Wednesday 28 November 2012

Are Privatizations a Good Idea?

The transfer of companies held under the control of the state to private individuals has received great attention over the last months. The latest information from Greece claim that by privatizing 6-7 large corporations the country will receive more than EUR 2.5 billion, money that will undoubtedly be very useful during this current situation.

In economic theory the value of these companies is derived by calculating the discounted value of all future cash flows to be received by the company. In a (very) simple example if a company was expected to bring in EUR200 million per year for the next 10 years and then dissolve, with an interest rate of 0% (a highly unlikely scenario), then the value of this company would be EUR 2 billion. As you may have guessed, the should be no monetary difference between the money received now and the money received as an annuity. Thus, this is what many economists state as "creative accounting": getting more money now, but losing all the future streams of cash; it may look good now, but you will deprive future generations of their cash.

Nevertheless, there can be some good derived by privatizing public companies: corrupt officers and state officials cannot appoint whoever they please as an employee of those companies, without caring for what is best for the company and its consumers. This was the case with many organizations in Greece, and I do believe that very few Greeks will deny this fact. Reducing costs may not, however, result to lower prices for consumers as the popular belief may be, although they are in general a good thing as they may be used in funding new projects or distributing profits to shareholders (which is very good as this increases consumption, savings and investment).

The issue here is that privatizations should not happen just for the monetary compensation as the rationale behind it is fallacious. They should occur as a means to promote a better environment for the state companies and to promote investment as well as consumption. This can also occur when the state does not have controlling interest (more than 50%) in a company.

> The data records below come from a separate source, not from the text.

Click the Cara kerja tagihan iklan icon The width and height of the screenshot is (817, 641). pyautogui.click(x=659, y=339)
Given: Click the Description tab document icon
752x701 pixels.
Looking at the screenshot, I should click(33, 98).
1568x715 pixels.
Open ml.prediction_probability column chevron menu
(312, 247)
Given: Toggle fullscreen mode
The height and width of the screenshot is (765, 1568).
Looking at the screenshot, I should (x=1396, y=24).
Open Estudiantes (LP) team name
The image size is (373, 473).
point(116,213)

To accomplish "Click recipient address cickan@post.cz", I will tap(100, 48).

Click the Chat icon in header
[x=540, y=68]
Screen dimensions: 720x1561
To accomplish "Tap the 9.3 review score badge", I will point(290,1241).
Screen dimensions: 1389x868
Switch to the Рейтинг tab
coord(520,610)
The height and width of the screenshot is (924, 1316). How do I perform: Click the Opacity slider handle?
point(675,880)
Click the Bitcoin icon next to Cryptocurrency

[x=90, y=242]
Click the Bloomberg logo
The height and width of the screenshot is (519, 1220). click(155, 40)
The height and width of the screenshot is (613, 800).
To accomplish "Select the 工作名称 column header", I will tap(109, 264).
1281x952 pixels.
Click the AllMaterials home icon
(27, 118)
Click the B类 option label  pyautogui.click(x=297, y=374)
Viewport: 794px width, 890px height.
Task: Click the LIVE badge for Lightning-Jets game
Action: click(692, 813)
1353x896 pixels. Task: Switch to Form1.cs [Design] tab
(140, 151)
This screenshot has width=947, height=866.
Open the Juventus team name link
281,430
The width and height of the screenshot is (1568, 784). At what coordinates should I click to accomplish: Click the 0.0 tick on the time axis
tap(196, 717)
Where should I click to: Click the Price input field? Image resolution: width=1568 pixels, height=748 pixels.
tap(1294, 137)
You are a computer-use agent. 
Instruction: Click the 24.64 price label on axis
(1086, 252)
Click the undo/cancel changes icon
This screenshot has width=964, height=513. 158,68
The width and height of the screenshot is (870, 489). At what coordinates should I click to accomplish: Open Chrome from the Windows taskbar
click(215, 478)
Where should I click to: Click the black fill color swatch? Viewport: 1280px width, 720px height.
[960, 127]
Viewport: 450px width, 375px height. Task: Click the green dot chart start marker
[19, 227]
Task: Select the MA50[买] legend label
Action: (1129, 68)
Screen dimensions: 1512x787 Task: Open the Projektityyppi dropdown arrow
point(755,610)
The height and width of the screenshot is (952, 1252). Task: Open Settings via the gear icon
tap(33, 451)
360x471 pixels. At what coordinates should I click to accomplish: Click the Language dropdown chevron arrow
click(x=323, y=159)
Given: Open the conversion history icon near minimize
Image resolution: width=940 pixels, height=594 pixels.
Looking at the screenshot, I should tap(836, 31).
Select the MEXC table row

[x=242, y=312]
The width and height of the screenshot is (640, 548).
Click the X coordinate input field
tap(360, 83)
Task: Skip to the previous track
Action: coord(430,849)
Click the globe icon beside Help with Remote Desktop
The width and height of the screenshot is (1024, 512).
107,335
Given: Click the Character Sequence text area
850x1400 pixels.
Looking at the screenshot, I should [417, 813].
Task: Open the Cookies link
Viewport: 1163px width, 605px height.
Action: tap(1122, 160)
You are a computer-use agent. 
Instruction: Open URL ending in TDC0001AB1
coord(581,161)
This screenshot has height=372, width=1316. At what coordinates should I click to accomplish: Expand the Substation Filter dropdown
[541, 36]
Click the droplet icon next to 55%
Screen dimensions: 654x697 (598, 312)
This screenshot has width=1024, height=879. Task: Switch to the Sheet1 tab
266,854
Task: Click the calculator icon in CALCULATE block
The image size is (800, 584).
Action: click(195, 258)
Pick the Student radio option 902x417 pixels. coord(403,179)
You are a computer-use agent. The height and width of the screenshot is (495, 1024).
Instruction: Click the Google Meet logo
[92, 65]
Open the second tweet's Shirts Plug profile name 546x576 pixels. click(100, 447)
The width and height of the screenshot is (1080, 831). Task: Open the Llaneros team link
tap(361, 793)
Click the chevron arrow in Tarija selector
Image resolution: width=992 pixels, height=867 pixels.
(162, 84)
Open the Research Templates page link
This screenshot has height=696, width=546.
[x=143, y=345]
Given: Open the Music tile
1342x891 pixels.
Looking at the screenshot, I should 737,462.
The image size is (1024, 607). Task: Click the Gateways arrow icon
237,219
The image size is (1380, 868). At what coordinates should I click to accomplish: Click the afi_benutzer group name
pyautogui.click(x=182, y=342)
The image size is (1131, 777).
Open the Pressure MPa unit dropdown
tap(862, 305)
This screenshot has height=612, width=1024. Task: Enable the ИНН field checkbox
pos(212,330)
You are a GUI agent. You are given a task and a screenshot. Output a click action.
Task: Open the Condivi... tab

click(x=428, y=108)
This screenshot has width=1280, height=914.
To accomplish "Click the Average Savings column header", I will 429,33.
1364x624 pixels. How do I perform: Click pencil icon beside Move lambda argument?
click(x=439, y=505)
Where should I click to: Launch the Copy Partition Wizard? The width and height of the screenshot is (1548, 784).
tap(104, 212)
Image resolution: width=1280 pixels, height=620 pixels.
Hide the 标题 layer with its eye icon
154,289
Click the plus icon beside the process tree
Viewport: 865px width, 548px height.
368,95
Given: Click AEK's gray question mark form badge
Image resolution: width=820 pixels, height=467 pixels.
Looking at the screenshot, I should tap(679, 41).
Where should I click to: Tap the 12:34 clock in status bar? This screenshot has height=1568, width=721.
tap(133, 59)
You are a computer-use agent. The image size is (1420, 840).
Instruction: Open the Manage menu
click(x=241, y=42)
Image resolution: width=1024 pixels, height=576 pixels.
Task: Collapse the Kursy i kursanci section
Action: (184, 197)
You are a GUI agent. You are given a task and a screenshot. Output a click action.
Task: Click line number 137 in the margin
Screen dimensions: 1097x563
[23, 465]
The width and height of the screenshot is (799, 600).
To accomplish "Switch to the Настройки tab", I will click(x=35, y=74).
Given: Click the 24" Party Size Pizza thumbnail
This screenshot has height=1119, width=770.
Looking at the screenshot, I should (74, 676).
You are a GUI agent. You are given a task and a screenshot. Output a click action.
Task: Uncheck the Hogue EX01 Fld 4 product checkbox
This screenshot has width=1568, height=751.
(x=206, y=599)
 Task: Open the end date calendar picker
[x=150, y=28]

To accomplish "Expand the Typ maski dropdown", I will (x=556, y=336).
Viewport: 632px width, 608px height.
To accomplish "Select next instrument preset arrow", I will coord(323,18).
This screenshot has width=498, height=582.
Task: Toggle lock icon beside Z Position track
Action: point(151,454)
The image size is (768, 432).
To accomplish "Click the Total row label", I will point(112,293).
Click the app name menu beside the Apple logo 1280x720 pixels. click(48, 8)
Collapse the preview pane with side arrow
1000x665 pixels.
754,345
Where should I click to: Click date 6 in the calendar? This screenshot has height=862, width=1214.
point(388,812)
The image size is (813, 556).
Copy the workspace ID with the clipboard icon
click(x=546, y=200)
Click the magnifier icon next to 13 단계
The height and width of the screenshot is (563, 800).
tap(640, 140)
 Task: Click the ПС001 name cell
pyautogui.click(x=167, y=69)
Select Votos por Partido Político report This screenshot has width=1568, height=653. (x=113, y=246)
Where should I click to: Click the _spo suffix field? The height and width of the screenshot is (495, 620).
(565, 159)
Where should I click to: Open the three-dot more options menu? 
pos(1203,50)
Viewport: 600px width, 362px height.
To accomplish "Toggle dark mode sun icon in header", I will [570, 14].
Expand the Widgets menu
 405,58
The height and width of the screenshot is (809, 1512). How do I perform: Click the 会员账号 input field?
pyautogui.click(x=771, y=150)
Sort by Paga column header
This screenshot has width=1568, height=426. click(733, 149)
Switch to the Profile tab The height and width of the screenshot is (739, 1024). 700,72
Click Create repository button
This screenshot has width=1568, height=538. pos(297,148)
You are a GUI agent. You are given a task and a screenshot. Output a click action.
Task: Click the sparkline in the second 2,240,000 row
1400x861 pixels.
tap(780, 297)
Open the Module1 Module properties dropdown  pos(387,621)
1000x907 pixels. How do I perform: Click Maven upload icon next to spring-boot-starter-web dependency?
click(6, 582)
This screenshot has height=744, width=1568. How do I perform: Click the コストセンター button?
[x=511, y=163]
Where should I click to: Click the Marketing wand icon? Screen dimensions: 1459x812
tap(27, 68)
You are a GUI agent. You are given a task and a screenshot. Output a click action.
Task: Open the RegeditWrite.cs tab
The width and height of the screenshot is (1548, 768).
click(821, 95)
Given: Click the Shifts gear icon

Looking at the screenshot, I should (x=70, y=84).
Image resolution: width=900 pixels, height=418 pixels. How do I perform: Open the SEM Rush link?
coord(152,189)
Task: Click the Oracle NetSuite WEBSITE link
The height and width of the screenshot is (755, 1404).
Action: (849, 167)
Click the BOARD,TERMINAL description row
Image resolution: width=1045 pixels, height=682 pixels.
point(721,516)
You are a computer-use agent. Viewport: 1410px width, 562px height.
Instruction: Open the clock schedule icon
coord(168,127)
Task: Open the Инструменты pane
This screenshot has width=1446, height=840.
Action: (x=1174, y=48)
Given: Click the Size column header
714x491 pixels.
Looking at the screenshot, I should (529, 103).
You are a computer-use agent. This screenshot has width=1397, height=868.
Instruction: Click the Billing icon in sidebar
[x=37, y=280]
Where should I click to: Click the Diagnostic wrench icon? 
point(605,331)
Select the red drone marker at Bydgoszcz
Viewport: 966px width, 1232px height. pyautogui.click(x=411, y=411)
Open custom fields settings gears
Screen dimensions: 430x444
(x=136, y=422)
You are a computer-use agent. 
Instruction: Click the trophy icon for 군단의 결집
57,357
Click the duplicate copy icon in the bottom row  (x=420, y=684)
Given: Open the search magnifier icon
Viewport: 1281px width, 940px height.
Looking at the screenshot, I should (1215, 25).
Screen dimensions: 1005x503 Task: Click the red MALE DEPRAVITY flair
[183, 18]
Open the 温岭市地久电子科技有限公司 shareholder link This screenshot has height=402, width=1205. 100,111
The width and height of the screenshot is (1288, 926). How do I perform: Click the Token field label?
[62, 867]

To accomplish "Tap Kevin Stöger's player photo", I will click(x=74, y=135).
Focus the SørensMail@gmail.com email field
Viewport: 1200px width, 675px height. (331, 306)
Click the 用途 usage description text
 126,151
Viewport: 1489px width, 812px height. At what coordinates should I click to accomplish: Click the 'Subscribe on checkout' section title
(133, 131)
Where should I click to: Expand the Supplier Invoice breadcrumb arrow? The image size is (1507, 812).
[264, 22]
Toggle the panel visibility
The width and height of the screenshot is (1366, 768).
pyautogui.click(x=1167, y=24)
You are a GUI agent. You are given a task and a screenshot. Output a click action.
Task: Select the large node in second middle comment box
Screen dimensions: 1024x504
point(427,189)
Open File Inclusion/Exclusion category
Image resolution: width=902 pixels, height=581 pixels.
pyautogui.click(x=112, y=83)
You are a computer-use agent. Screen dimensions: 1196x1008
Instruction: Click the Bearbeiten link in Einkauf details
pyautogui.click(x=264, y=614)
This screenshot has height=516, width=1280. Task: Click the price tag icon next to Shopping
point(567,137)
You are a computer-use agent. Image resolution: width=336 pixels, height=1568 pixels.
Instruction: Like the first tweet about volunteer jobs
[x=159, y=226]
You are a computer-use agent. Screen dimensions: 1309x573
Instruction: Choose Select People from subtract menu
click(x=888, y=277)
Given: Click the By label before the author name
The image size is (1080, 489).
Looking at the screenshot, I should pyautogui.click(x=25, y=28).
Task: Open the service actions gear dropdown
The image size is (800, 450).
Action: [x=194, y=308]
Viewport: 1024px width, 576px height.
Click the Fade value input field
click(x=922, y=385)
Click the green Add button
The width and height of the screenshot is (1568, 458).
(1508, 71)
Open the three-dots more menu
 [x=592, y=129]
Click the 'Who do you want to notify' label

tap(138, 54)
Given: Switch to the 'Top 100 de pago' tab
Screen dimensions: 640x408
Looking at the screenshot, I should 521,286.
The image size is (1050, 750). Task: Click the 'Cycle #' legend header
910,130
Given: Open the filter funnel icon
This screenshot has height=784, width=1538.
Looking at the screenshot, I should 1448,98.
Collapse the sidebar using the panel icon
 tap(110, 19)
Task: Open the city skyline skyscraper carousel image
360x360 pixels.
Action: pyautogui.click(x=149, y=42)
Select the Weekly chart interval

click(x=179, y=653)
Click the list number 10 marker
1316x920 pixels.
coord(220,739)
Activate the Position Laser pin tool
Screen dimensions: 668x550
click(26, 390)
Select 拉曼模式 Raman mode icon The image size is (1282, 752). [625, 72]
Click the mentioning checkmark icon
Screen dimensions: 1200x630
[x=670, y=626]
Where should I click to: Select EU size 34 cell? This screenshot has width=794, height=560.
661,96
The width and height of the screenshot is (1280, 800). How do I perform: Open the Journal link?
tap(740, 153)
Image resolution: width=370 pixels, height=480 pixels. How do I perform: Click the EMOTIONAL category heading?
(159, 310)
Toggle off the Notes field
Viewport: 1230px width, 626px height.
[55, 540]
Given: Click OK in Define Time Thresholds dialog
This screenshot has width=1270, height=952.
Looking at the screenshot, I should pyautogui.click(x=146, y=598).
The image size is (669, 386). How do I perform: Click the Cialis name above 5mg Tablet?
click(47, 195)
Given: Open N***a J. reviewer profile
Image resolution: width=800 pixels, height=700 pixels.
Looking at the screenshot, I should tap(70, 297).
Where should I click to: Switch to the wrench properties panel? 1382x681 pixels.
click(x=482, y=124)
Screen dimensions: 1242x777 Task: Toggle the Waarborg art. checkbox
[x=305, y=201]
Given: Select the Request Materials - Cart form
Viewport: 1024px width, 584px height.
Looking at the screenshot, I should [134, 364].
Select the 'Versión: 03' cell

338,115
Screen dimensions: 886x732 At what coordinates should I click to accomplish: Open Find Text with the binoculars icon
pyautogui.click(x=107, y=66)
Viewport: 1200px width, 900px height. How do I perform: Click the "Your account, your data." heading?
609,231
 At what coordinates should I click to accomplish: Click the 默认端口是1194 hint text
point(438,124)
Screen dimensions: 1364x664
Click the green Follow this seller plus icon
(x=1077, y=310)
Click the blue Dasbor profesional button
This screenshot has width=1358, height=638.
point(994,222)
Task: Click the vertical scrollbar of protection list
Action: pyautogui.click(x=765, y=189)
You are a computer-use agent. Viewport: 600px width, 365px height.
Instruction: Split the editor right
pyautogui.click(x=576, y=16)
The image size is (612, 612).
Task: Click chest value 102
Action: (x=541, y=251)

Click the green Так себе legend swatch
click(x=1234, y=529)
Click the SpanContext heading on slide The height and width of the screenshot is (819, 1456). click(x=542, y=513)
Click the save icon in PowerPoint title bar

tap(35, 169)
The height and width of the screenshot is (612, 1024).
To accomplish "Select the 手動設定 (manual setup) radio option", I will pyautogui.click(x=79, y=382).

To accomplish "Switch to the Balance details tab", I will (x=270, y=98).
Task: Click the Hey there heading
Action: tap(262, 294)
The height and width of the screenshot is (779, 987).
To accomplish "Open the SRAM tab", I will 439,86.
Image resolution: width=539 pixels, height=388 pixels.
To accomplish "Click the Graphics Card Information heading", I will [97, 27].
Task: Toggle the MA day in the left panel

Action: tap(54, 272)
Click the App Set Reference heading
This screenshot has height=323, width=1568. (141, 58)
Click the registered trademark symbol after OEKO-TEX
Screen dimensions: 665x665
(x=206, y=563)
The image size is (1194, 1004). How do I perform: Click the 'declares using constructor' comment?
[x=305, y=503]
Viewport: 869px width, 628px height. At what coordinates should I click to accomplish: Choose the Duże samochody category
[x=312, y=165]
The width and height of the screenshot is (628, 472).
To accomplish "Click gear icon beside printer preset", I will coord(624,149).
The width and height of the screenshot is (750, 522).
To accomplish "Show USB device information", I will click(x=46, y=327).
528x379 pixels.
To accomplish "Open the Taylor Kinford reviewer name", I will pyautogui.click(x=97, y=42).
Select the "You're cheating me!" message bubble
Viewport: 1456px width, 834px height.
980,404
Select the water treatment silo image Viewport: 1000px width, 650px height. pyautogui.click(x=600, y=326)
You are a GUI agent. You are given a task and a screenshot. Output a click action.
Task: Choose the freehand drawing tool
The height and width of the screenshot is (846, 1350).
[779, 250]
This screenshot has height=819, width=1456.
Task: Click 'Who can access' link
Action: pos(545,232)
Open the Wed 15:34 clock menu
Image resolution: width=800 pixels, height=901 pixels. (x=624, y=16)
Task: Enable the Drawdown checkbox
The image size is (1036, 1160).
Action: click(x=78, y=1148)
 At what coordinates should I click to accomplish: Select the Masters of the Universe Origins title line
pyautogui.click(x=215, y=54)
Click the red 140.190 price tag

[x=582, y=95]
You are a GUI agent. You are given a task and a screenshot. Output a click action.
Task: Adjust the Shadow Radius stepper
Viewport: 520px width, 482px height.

A rally against privatizations in New Zealand, July 2012. It looks like this is
a worldwide phenomenon. Source: Wikimedia Commons
The optimal solution for this problem would be for the Greek state to keep a reduced amount of equity in the companies it will privatize (around 20% but not more than 30%). This would allow both the company to operate without the state forcing officials or policies to them, and the country can still benefit from both the future cash flow as well as from the income it will receive from selling part of the equity they hold. This is one of the very situations in real life when a true win-win situation occurs: both the company and the state benefit. The only drawback is that the state will not receive as much money as by selling its whole share in the companies. This drawback is however very small compared to the benefits such a decision would have both in the medium- as well as the long-run.

P.S. I do really hope that when the Greek state finally sells its share in state companies (whether all of it or just a part) it will choose to do so to more than one investors. Transferring power to just one person was, is, and never will be a good idea.